§ **PROBLEM**: Each line that includes the word "will" should be copied from the records.

┌─ AVAILABLE DATA

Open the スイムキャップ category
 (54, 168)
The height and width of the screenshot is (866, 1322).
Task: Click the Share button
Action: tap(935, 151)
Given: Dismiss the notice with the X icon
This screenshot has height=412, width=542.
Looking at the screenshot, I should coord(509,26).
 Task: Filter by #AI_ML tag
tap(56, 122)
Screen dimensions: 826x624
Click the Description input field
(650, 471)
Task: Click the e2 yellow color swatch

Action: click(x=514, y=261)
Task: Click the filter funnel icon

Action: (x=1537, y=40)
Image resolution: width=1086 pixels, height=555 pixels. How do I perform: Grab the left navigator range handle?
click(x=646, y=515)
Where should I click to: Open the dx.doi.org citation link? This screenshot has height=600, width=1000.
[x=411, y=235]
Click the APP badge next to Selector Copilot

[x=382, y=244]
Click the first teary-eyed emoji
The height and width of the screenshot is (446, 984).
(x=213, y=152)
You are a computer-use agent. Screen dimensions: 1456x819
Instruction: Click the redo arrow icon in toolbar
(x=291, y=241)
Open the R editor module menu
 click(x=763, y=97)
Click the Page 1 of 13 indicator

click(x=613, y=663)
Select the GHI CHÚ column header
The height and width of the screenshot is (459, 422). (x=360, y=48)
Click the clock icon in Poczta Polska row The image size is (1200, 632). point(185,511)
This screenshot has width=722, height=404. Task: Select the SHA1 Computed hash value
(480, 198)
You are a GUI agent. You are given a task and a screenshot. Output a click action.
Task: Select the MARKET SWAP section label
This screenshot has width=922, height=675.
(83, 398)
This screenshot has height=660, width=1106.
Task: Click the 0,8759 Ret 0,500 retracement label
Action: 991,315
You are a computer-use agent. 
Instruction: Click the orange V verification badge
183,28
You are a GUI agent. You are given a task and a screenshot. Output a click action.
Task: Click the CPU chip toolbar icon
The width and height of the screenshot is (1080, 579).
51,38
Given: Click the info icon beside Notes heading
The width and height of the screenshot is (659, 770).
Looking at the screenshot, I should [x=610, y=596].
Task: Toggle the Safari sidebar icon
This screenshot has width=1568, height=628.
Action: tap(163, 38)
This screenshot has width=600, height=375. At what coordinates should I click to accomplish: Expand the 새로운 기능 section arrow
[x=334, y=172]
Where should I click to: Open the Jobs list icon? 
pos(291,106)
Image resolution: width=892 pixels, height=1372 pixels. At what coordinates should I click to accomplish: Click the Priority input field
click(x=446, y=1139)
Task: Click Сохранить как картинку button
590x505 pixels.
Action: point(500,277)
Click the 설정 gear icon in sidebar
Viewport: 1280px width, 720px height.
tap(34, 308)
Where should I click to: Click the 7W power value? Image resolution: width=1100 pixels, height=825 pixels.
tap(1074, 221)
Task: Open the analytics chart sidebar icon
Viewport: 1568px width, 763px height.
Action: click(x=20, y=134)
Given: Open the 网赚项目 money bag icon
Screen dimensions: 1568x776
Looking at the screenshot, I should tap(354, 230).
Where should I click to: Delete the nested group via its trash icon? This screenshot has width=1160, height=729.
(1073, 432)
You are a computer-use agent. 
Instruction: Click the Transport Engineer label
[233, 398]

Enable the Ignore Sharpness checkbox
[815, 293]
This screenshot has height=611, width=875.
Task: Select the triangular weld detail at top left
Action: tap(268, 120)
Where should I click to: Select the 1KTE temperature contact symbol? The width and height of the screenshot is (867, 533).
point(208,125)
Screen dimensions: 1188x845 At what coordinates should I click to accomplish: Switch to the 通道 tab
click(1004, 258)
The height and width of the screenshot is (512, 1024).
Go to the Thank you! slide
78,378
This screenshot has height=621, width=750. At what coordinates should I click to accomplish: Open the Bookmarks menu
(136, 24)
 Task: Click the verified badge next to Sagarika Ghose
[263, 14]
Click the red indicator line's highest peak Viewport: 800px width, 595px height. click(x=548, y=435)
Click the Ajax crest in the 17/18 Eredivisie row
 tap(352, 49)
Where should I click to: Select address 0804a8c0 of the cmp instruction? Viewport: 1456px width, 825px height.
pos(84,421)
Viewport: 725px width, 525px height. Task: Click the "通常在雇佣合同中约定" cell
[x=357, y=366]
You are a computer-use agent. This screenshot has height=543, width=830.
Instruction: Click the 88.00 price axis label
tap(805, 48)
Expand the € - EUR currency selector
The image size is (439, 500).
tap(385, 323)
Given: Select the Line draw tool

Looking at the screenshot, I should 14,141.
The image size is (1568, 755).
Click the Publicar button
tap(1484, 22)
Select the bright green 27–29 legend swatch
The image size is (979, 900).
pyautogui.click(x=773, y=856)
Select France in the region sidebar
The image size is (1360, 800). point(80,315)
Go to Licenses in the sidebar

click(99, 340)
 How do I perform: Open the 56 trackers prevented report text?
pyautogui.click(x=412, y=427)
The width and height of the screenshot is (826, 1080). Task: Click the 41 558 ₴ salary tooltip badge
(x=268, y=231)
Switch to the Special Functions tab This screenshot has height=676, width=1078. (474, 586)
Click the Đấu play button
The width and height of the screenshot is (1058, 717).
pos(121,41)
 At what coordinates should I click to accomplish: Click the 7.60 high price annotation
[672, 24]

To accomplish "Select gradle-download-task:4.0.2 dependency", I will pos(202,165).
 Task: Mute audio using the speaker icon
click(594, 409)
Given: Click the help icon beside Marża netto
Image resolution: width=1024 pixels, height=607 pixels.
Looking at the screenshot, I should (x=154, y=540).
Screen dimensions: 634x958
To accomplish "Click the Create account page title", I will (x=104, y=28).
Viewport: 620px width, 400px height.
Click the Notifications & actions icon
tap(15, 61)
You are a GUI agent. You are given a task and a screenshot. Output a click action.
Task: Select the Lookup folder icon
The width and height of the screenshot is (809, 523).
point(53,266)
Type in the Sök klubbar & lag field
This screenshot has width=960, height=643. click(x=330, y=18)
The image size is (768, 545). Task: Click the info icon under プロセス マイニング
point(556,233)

└─

§ **SOLUTION FOR THIS EXERCISE**:
To accomplish "Select gradle-download-task:4.0.2 dependency", I will pos(202,165).
To accomplish "Click the Create account page title", I will (x=104, y=28).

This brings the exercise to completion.